AIM: Recast the lines from the one containing "Deselect the 0 option for 弗赖堡 vs 多特" through the one containing "The image size is (638, 506)." as a JSON list of strings, one string per line, with blank lines skipped and the pictures left out.

DATA:
....

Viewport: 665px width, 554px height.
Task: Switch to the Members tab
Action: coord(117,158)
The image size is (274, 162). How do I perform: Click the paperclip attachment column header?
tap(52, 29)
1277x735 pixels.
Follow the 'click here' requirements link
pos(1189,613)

....

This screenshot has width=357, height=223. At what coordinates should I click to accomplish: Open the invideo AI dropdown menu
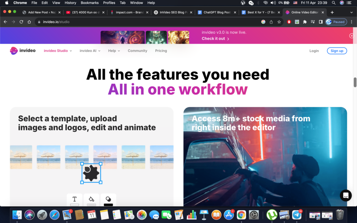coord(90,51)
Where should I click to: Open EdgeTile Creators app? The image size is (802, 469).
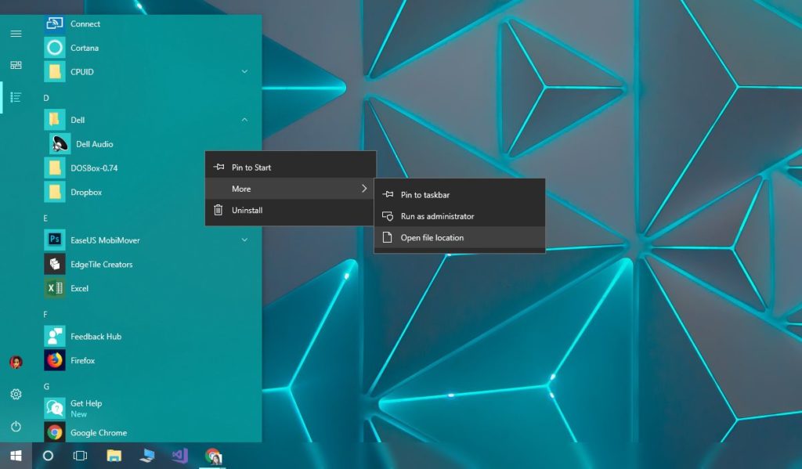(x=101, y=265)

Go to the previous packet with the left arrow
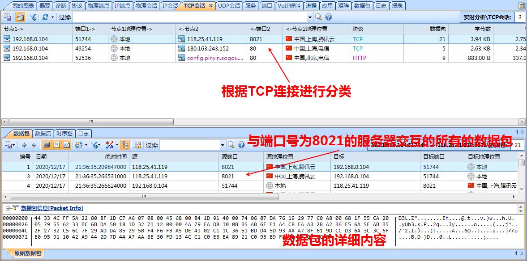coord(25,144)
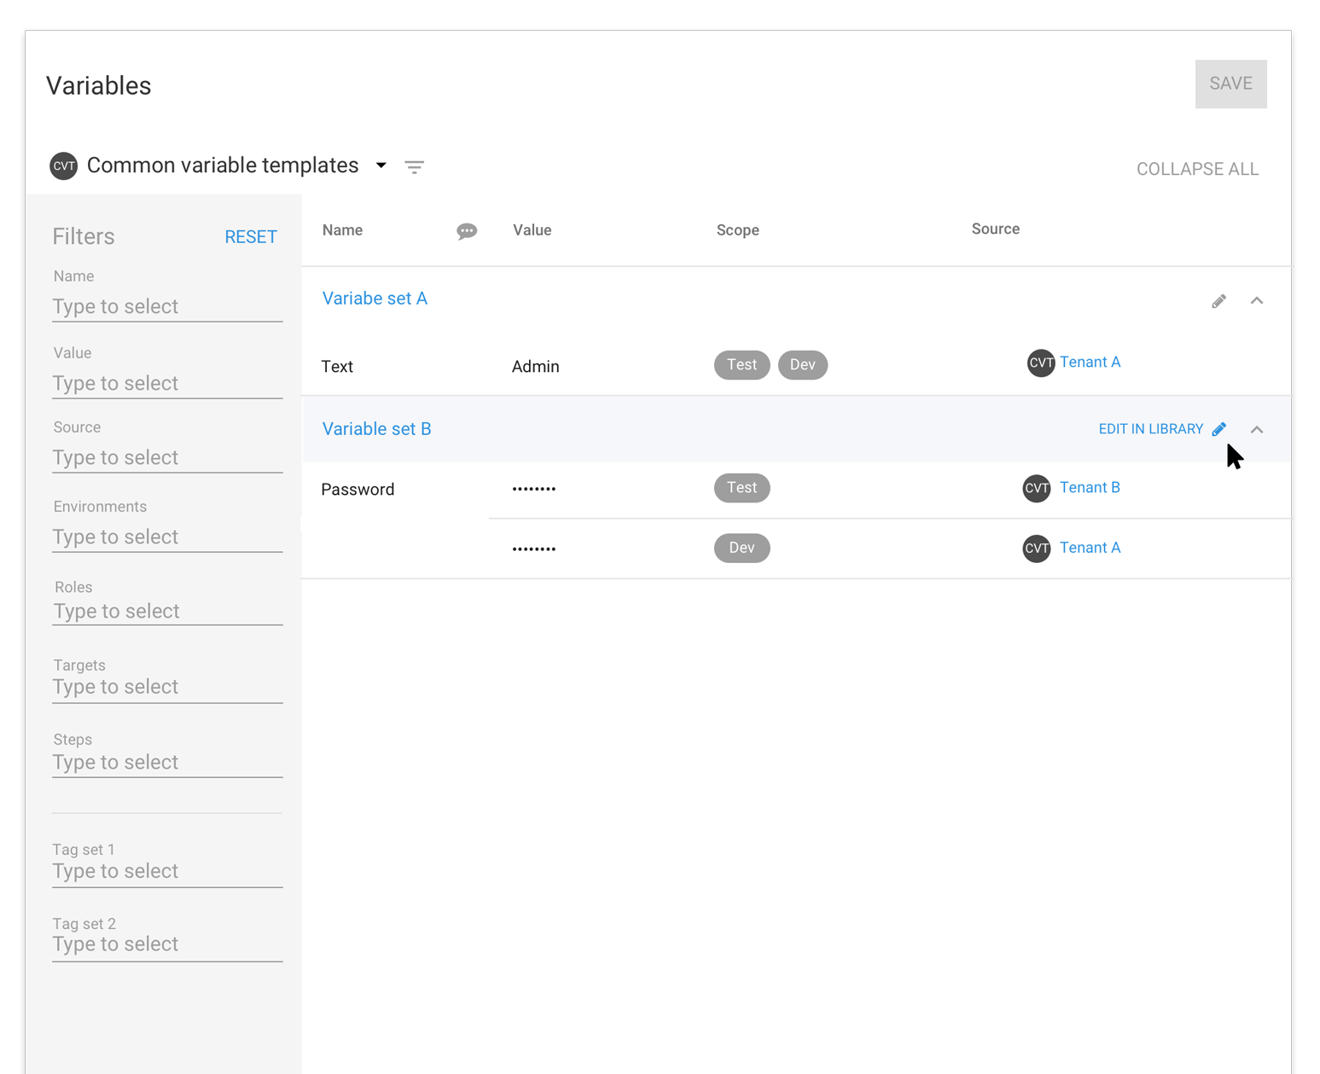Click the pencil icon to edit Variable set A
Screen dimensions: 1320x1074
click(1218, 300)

....

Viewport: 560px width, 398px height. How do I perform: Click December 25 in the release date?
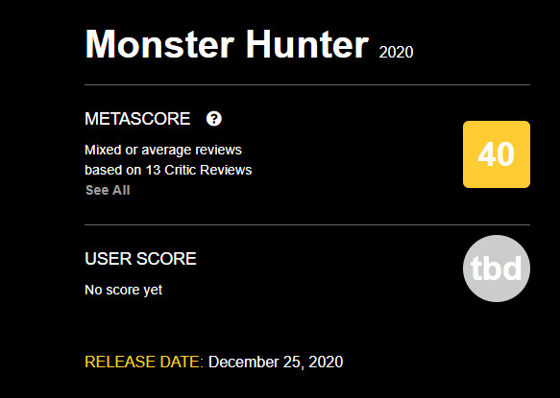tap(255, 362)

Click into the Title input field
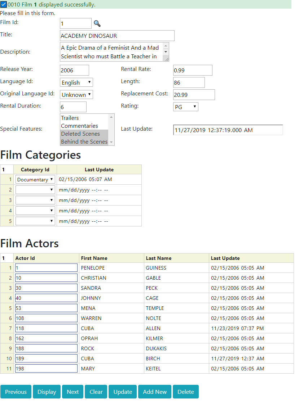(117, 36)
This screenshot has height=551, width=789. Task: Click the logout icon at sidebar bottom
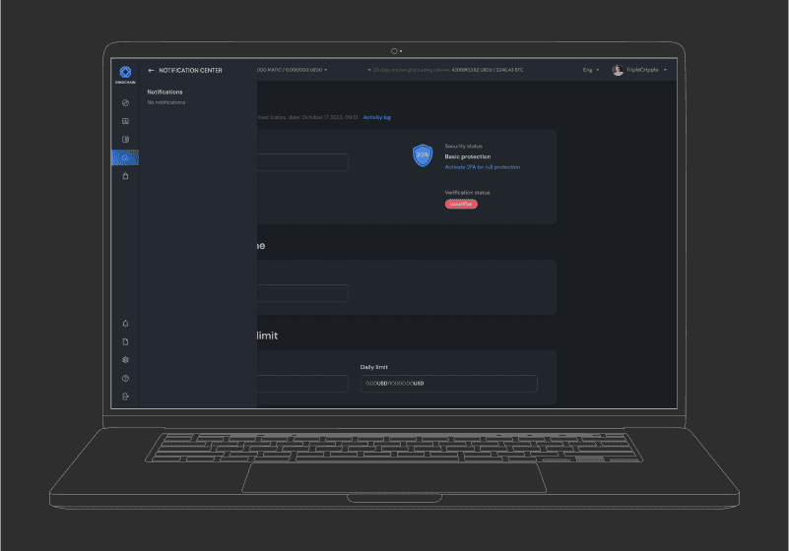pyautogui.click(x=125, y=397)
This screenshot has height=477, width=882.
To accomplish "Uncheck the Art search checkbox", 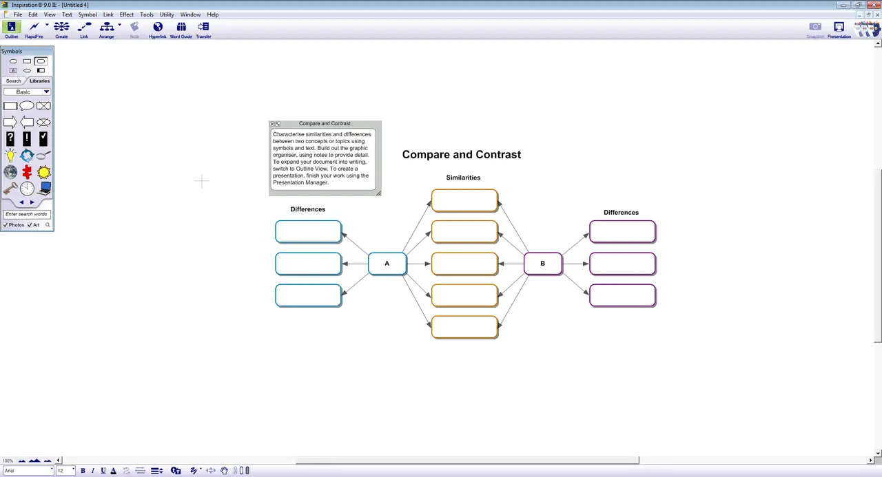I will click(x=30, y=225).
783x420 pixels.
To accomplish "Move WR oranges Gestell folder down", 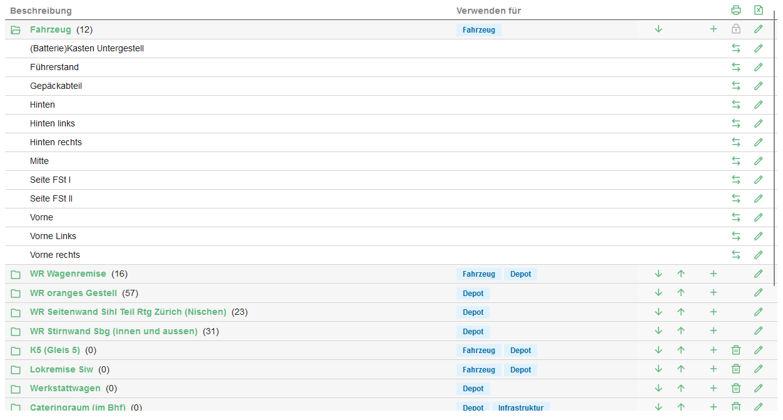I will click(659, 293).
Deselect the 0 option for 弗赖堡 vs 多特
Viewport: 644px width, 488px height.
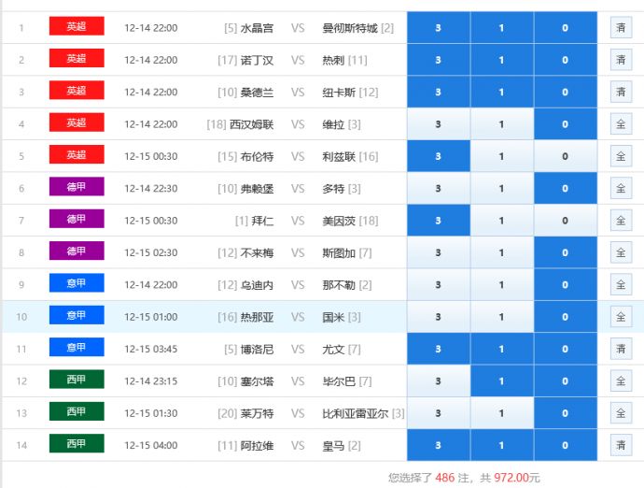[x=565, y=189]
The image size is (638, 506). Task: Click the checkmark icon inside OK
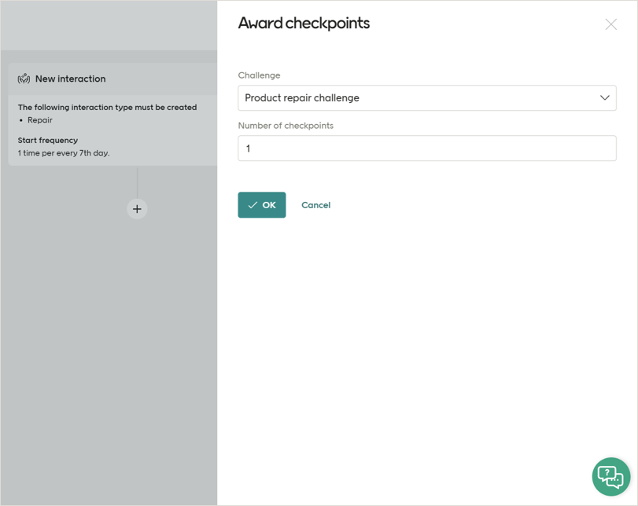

....

EXPECTED ANSWER:
[
  "Deselect the 0 option for 弗赖堡 vs 多特",
  "Viewport: 644px width, 488px height.",
  "[x=565, y=189]",
  "The image size is (638, 506). Task: Click the checkmark icon inside OK"
]